Elk Rasberry

Drive-by Elking

Friday, I drove through a mountain pass, late at night, in dense fog, thinking, this must be what limbo is like. A low beam, peephole view of the chipped stripe and the monochrome guard rail framing a windy road where everything else had faded to a quiet white. Threading a needle in that dreamscape of fog, I wasn’t making good time. The road wound around, the scene looped again, definitely limbo.

No one else was on the road. What wasn’t black or grey was lit flat white. The first shimmer of color in what felt like forever came at mile marker 17. The sign reflected green, 17 glowed like pearl in the night. Then the road switched back, I climbed out of the fog and nearly died.

An elk was galloping beside my truck. It’s huge rack, and chestnut shag with white marks, rippled alongside me, and it was massive. I usually see elk at a distance in the mountains, and I forget how big they really are, and that the early settlers decorated their antlers, balanced carefully on their backs, and rode them into town like elf princes.

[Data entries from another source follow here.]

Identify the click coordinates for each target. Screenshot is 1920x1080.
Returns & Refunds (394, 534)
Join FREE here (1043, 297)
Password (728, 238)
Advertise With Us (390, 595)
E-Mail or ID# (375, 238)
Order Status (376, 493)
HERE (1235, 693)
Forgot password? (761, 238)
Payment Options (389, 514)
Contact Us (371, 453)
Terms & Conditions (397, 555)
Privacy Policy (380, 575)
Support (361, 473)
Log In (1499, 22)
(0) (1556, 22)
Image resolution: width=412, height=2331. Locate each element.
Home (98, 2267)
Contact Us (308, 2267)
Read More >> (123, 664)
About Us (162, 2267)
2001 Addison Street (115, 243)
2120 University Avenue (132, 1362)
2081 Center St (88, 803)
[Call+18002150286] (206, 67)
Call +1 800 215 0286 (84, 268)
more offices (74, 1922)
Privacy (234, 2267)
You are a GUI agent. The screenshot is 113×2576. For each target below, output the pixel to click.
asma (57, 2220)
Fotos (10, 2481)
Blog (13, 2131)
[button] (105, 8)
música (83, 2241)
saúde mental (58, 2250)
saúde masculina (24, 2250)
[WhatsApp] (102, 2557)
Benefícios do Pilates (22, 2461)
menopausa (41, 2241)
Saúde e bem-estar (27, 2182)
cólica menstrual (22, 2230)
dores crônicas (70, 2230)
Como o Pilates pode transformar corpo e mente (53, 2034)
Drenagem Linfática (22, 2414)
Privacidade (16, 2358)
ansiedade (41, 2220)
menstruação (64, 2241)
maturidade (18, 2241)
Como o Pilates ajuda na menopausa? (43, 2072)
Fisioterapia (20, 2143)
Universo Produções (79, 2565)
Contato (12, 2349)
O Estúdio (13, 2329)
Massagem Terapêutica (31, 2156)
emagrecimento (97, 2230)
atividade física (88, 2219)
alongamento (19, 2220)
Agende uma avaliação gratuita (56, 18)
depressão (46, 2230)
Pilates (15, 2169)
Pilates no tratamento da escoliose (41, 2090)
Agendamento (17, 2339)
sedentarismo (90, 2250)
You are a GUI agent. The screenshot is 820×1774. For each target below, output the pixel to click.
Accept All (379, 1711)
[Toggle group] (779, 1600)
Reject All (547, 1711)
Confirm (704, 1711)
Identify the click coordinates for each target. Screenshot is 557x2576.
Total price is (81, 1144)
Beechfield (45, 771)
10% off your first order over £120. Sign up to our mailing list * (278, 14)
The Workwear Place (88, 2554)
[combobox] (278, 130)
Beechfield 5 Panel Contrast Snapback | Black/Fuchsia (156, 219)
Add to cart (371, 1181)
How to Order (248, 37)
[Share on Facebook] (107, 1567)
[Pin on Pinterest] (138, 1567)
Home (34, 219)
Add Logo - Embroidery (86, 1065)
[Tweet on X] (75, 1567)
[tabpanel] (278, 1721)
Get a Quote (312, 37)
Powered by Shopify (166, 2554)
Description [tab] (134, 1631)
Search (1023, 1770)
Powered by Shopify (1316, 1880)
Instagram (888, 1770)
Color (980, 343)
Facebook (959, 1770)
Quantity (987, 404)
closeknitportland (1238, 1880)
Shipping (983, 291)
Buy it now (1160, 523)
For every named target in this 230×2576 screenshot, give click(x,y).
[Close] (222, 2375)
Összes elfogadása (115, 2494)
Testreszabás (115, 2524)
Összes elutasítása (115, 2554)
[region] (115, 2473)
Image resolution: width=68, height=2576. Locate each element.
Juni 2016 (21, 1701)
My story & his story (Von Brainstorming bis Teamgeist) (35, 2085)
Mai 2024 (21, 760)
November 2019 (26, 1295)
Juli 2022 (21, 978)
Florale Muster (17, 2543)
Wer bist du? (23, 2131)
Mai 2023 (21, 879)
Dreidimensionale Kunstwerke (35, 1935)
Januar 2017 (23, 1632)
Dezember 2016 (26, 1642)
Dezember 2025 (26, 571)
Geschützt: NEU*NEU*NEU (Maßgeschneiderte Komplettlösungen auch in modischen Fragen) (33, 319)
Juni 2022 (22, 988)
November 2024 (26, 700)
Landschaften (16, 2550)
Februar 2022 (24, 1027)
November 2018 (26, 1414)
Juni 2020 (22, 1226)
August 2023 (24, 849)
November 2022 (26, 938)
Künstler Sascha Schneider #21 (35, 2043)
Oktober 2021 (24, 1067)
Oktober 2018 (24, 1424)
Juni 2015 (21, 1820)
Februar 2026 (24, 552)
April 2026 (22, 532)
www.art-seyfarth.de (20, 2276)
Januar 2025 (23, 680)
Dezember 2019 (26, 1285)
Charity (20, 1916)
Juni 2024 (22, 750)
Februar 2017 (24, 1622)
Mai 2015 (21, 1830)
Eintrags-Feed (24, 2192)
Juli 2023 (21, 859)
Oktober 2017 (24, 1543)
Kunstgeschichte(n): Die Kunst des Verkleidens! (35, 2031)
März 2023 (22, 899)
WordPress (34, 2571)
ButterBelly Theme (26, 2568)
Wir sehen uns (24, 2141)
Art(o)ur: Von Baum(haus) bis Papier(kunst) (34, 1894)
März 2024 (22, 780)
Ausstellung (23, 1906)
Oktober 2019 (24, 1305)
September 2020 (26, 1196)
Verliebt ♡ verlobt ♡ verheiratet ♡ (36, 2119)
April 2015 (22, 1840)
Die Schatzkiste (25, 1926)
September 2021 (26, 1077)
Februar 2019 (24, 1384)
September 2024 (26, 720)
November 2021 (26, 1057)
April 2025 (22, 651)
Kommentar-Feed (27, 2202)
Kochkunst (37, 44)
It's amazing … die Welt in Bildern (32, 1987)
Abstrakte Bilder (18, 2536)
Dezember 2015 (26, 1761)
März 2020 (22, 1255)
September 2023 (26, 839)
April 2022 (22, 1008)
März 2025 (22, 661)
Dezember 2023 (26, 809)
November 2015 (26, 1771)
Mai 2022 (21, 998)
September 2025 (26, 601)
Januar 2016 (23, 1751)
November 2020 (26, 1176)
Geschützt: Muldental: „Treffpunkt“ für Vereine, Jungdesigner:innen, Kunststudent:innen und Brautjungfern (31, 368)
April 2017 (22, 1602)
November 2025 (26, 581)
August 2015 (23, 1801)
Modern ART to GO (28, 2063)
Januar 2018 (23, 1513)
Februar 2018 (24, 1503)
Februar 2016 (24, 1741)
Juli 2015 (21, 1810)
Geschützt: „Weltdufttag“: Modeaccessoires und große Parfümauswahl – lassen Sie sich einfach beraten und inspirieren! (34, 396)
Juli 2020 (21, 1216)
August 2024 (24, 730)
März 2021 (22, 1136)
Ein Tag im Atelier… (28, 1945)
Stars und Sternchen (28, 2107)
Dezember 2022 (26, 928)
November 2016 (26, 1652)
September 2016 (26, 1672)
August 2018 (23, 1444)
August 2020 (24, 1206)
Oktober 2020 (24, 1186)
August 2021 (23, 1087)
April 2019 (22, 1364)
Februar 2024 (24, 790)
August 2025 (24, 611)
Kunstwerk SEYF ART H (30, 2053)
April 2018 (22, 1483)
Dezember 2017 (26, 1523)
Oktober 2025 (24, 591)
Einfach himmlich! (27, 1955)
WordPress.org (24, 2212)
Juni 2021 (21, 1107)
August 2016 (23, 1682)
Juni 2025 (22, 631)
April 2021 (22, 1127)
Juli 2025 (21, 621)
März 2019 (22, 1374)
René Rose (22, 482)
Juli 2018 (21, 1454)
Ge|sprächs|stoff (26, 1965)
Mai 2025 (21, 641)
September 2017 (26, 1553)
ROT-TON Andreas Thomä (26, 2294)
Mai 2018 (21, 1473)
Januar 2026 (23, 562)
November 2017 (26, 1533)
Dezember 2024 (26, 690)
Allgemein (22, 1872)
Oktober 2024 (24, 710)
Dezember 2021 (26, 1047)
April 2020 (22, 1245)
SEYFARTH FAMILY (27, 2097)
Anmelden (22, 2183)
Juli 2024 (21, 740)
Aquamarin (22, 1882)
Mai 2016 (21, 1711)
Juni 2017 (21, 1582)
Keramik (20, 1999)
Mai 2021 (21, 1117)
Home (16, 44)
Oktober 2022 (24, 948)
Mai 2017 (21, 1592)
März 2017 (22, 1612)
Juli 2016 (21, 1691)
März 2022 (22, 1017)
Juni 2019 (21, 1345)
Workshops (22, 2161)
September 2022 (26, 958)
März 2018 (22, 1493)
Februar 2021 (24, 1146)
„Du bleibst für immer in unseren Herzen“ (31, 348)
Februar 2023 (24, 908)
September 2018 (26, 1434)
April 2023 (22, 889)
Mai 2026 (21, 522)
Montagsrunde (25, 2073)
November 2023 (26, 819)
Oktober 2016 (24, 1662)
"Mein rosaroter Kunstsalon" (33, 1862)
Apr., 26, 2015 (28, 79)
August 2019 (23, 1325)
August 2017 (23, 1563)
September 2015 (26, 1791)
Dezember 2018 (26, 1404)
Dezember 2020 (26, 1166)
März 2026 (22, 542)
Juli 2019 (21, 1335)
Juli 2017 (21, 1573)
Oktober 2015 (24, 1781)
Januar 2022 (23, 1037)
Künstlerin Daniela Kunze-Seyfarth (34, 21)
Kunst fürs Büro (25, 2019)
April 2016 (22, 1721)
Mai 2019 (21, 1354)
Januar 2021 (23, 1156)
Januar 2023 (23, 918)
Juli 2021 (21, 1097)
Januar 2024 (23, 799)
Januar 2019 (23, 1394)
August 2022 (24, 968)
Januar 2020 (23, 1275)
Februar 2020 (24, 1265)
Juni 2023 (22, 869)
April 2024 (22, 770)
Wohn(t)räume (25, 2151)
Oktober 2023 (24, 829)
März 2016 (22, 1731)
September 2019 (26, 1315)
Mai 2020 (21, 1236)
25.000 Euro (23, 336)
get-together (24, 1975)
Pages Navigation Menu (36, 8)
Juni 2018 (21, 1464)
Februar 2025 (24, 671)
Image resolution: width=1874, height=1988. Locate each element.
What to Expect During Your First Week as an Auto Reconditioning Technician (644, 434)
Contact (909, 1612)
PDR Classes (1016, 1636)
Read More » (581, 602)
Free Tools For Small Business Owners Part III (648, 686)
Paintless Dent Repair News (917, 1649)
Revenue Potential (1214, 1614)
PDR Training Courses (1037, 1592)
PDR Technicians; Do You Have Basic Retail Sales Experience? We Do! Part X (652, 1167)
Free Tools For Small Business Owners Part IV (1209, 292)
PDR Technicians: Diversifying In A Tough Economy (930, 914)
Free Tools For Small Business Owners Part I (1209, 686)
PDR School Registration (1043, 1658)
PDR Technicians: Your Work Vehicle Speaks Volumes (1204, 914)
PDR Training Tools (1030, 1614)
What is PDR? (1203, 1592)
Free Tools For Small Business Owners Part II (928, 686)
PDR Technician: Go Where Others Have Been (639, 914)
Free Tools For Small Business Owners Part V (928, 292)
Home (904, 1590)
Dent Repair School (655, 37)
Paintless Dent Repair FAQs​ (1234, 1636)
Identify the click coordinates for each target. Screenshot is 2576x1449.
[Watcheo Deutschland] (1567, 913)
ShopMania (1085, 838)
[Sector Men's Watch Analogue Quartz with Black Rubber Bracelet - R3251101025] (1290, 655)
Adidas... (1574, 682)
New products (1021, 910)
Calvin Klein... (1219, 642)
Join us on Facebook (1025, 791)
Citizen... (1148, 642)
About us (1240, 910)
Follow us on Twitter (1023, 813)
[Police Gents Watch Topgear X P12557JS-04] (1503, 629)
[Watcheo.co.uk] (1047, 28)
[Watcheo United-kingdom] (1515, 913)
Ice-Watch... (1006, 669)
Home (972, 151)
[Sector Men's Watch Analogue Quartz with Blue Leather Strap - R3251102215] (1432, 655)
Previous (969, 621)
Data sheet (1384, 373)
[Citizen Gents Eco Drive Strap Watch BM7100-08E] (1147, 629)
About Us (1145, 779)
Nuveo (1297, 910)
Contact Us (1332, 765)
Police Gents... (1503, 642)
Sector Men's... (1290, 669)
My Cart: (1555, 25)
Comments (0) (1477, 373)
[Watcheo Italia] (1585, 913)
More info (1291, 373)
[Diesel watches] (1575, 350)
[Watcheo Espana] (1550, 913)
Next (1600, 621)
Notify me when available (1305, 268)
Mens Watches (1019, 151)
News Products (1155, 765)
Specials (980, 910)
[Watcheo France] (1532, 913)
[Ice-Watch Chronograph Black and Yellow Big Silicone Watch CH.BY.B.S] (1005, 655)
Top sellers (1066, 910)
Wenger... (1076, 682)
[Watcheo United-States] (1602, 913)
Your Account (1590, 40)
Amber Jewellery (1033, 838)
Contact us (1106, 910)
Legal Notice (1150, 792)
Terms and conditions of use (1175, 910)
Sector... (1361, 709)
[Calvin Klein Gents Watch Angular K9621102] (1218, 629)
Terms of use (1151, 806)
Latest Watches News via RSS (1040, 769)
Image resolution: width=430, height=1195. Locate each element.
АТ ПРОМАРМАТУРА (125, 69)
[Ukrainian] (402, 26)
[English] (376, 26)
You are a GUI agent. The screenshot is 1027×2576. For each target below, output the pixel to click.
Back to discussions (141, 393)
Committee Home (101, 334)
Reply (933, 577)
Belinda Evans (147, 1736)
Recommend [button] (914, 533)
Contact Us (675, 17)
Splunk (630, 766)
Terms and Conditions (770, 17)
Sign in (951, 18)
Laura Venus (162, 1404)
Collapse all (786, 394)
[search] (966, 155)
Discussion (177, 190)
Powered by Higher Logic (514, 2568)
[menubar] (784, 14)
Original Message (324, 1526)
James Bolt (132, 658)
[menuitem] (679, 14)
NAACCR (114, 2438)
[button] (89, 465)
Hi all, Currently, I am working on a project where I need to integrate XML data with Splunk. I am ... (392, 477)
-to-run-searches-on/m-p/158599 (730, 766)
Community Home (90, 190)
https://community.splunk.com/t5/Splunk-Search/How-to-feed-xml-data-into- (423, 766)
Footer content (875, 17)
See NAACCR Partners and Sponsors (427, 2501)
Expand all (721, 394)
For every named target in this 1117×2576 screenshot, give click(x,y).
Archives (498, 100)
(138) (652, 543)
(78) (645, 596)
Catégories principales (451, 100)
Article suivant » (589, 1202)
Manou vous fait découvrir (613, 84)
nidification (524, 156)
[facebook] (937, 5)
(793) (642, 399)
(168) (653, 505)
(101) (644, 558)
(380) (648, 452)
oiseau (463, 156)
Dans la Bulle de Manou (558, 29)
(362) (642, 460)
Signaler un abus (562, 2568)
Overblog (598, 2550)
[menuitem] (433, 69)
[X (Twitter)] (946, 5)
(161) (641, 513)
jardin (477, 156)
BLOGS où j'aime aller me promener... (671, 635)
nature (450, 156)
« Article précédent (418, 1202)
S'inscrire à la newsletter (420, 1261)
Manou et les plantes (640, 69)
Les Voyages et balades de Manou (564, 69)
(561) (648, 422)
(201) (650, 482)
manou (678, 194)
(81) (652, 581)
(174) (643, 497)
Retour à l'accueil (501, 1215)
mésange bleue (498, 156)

The bull elk brushed, my side mirror, it groaned, and I jinked into the oncoming lane as waves of elk washed over the road. I held my breath; made the smallest adjustments. I was surrounded. We were a herd. My heart raced. My eyes darted. Their hooves clattered on the blacktop, and their exhales chuffed. I was hemmed in. We raced in formation. It was surreal and frightening, and wonderful, but I didn’t know how to leave. Would my horn spook them? If I slowed down, would they? If I nudged over would an elk bigger then my Ridgeline yield, would his friends?

I was a stampede. Then two bucks in front of me clattered and veered off the road. I took the opening, a wall of elk filled the rearview, and I accelerated away. Then the road dipped, and I was back in the fog.

Snaking through quiet limbo, breathing hard, calming my heartbeat.

Seven mile-markers to go. Almost there.